Written by: Brian Wood
Art by: Garry Brown
Publisher: Image Comics
I feel like there’s been an uptake in joyful misery this 2016. I’ve already read and praised two novels that are pleasurably devoid of all things happy, and it seems Black Road is going that same route. It’s a good comic, but goddamn is it bleak.
Issue 2 starts off with some trope-filled, “let’s fight so I know how much I need to protect you” between Magnus and the girl he’s escorting (and whose name I don’t know off the top of my head (seriously, names rarely get said in comics)). It ends somewhat trope-ishly too, with the girl being a bit more capable than we first expected. It’s not a strong way to start a comic, but once it’s over, events take a nice upswing…or downswing as the case may be. This comic, as I mentioned, isn’t one for being happy.
Both Magnus and that aforementioned girl get some nice development here, the former in backstory and the latter in showing us just what she’s capable of. There’s a dark chill over all of it, even when Magnus is remembering the good times—he’s a Viking, so the good times are kind of filled with death and mayhem.
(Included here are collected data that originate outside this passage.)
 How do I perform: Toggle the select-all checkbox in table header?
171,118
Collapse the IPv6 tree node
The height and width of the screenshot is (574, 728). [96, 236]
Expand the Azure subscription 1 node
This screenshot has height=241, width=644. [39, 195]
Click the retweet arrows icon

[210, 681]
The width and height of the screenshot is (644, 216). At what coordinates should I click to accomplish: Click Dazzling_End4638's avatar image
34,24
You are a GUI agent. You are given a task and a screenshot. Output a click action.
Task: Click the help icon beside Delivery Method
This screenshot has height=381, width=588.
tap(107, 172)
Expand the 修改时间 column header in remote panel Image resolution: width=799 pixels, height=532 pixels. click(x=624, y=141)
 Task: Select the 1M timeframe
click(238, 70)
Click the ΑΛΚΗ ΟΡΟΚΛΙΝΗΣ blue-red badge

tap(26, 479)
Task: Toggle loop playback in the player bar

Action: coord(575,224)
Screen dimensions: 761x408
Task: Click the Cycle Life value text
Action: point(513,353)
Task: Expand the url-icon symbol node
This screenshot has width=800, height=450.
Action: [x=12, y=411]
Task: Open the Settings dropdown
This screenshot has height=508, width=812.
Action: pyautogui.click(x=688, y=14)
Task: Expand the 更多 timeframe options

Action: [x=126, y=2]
I suppose I like it, on the whole. I still find it strange enjoying a story that’s so ankle-deep in…I don’t want to say misery but you know, the thing before misery. Like if misery is a Pikachu, then this is the Pichu. But yeah, I do like this.
Dark and gritty seems to be the name of the game these days and maybe has been for the last half a decade or so. Sometimes it’s annoying, but Black Road sells it. This comic isn’t dark and gritty because it wants to be; it’s dark and gritty because it needs to be. Religious conversion is filled with blood. Magnus is the product of his time period and culture.
It all comes across as very real.
The artwork is as good as it was last issue, maybe better. The battles and blood we get here look great and flow from one scene to another, and the between bits of moving and talking all look great too. I like this comic’s heavy use of black and shadows throughout. It makes the colors pop, but it also makes the Black Road look all the more dangerous.
I’m curious to see where this comic goes, because minor tropes notwithstanding, I really have no idea what to expect. Maybe that’s why it’s captured me like a Pokemon.